### Exercise objective
If a line holds the word "This", copy it from the entries.

### Exercise materials
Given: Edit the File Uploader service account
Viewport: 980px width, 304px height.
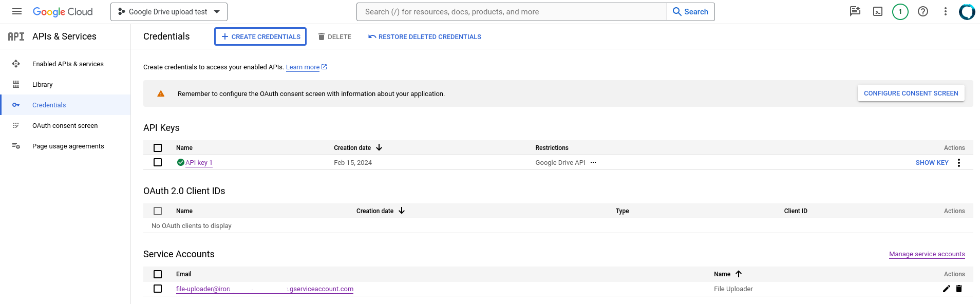Looking at the screenshot, I should click(946, 289).
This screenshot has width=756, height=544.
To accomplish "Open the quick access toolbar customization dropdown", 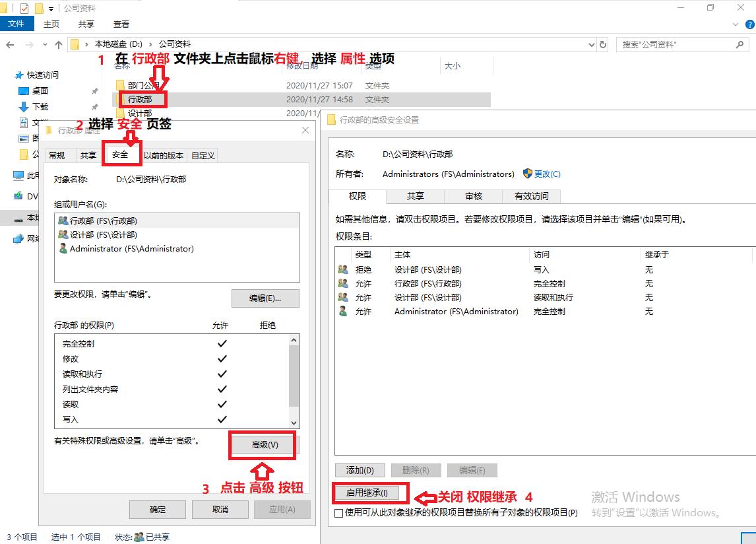I will click(x=51, y=9).
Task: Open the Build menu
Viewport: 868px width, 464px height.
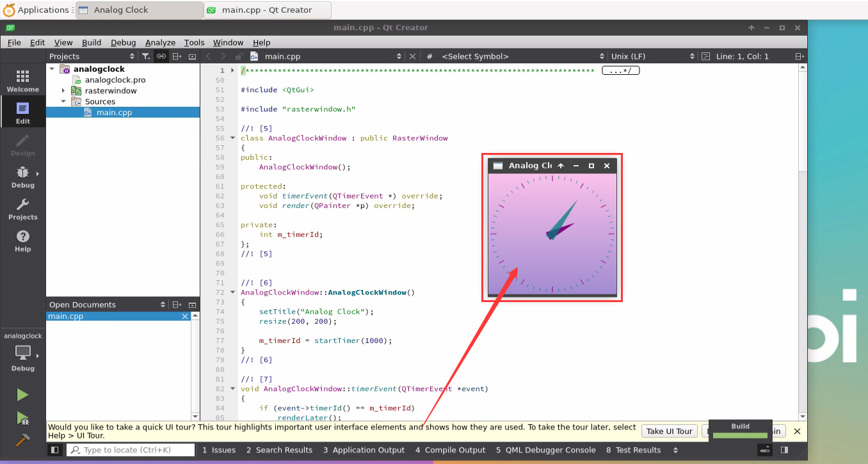Action: [92, 42]
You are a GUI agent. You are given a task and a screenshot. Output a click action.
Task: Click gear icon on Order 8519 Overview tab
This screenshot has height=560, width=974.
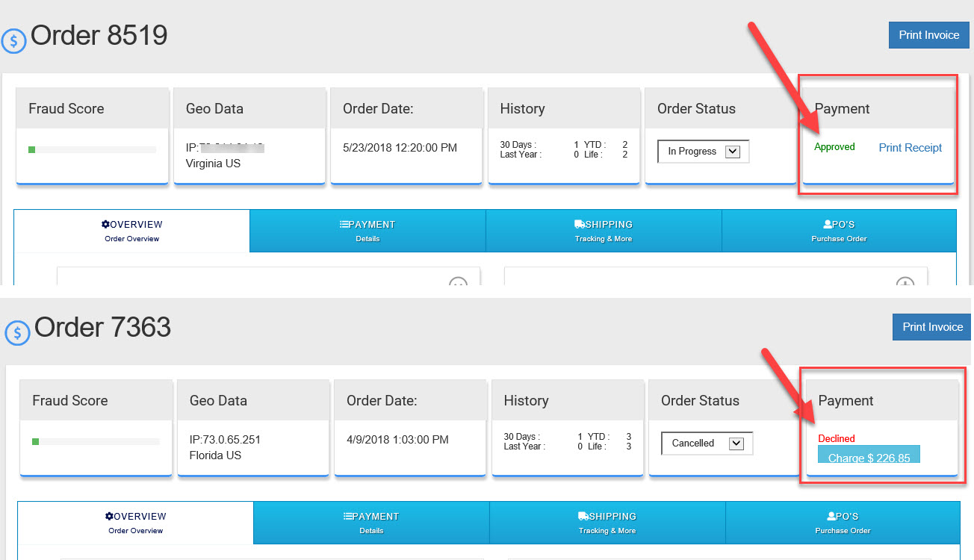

### Answer for the task
This screenshot has width=756, height=544.
This screenshot has height=560, width=974.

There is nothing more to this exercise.